Based on patient and staff interview, record review and review of policy and procedure the facility failed to assure protection and promotion of swing bed patient rights, including providing them with notification of their rights.

Failure to do so creates a risk that patients and/or surrogate decision makers may not be able to exercise those rights which may result in undesired health outcomes, including negative effects on quality of care.

Findings:

1. The following information was obtained from patient interviews and chart reviews on 9-12-12 and 9-13-12 respectively:

a. Patient #1 was admitted on 9-4-2012 after a surgical repair of a hip fracture and stated that no one discussed patients rights with him/her and that s/he had not received any written information about patient rights from facility staff. There was no patient rights information located in the in the record or in the patient ' s room per their report.

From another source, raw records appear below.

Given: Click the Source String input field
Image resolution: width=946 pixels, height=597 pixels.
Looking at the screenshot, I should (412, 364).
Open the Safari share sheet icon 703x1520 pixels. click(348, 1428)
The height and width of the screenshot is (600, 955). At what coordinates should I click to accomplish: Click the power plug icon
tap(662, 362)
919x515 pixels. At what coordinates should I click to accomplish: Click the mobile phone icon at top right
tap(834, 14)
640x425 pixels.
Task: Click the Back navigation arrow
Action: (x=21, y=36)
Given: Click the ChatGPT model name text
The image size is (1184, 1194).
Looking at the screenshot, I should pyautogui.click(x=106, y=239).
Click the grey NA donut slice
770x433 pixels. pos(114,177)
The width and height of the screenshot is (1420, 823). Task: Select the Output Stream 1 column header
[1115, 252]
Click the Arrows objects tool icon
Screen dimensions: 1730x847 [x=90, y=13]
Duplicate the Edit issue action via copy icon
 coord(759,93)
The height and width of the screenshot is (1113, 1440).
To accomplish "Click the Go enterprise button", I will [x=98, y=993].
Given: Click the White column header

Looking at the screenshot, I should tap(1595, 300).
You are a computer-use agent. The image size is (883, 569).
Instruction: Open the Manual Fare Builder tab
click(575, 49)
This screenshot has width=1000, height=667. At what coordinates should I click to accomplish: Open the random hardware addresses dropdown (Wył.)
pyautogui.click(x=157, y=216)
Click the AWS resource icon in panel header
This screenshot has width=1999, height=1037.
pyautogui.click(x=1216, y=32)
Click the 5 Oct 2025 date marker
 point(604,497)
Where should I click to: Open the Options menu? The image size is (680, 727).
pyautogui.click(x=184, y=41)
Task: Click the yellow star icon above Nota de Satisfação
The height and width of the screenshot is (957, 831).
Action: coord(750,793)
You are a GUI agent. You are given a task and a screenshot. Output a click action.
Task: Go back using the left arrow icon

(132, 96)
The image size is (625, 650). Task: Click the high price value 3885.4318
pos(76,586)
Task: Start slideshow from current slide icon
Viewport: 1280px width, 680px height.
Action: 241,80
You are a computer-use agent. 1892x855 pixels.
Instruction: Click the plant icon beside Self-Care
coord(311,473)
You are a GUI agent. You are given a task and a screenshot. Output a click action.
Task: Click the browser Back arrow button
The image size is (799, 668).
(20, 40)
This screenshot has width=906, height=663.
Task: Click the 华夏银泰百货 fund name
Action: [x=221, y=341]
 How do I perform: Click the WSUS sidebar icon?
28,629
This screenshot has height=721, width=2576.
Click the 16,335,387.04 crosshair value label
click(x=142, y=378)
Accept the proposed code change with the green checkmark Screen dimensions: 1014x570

b. Patient #2 was admitted on 09/05/12 for weakness and a chronic lung and heart condition and stated that no one discussed patients rights with him/her and that s/he had not received any written information about patient rights from facility staff. There was no patient rights information located in the in the record or in the patient's room per their report.

2. On 9-12-12 at 1130 am Staff #7 presented a policy titled " Swing Bed Admission Procedure " (4-7-11). Part " 2 " was titled " Ward Clerk Responsibilities " and part " b " stated " Review patient rights and provide a copy for the patient and family. "

3. On 9-16-12 upon interview with the Registration Clerk, Staff #4, s/he stated that registration staff was responsible for providing swing patients with copies of their swing patient rights, including providing that information to them at their bedsides as necessary. That information was confirmed by another Ward Clerk, Staff #5.